Reviled by greenies, beloved by The Wall Street Journal (which has given him an op-ed spot for the past six weeks): when Crikey spotted Bjørn Lomborg at the COP15 media centre cafe there was no chance this cantankerous Danish statistician would be let off without a grilling.

Previously named by Time as one of its most 100 influential thinkers, Lomborg is the thinking man’s climate sceptic. That’s because he doesn´t reject the science of anthropogenic climate change — although the emphasis he often places on the potentially positive impacts of a warmer world, such as increased agricultural production and less winter deaths, drive environmentalists gaga.
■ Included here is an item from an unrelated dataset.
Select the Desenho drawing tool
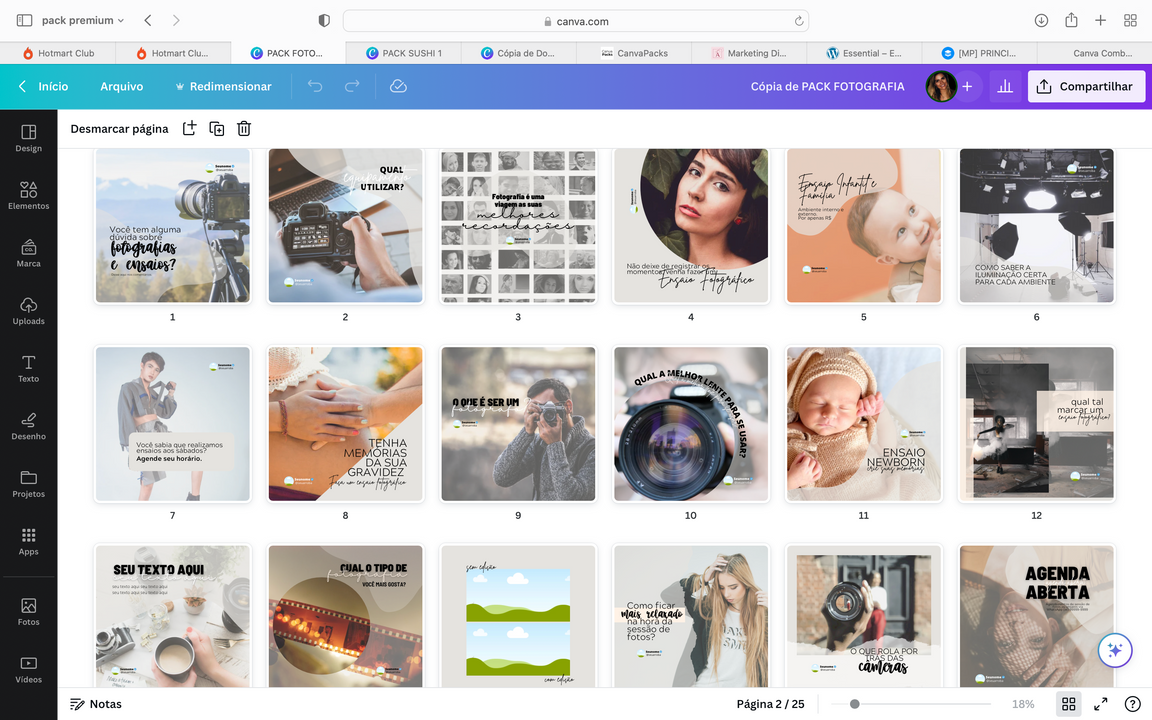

His scepticism is reserved for the economics of climate change: his view is that carbon reduction agreements such as the Kyoto Protocol are an expensive and inefficient way to try to control global temperatures.

Hand-wringing about the size of different countries’ emissions pledges, Lomborg argues, is pointless as most countries will simply ignore them. At the end of Copenhagen “we will have a beautifully crafted document and everybody will be drinking champagne and throwing confetti and saying, ‘We did it’!” Lomborg says. “The real problem, I think, is the aim of the negotiation, which is to make targets we won’t meet.”

He also wants politicians to put off mitigation efforts and devote 0.2% of GDP to renewable energy research instead. “As long as it’s really costly to cut carbon emissions dramatically it’s not going to happen. What we need is smarter technology.”

Lomborg also weighs into the debate Australia never had: whether an emissions trading scheme or carbon tax is the best way to bring down emissions. A carbon tax would be most efficient, Lomborg argues, because it is simpler and more transparent. Emissions trading schemes, on the other hand, are open to abuse by powerful industry groups who lobby for free permits to allow them to keep polluting.

On the controversial issue of “clean coal”, Lomborg is more equivocal: we should investigate all alternative energy possibilities, but carbon sequestration looks unlikely to be economically viable in the near future.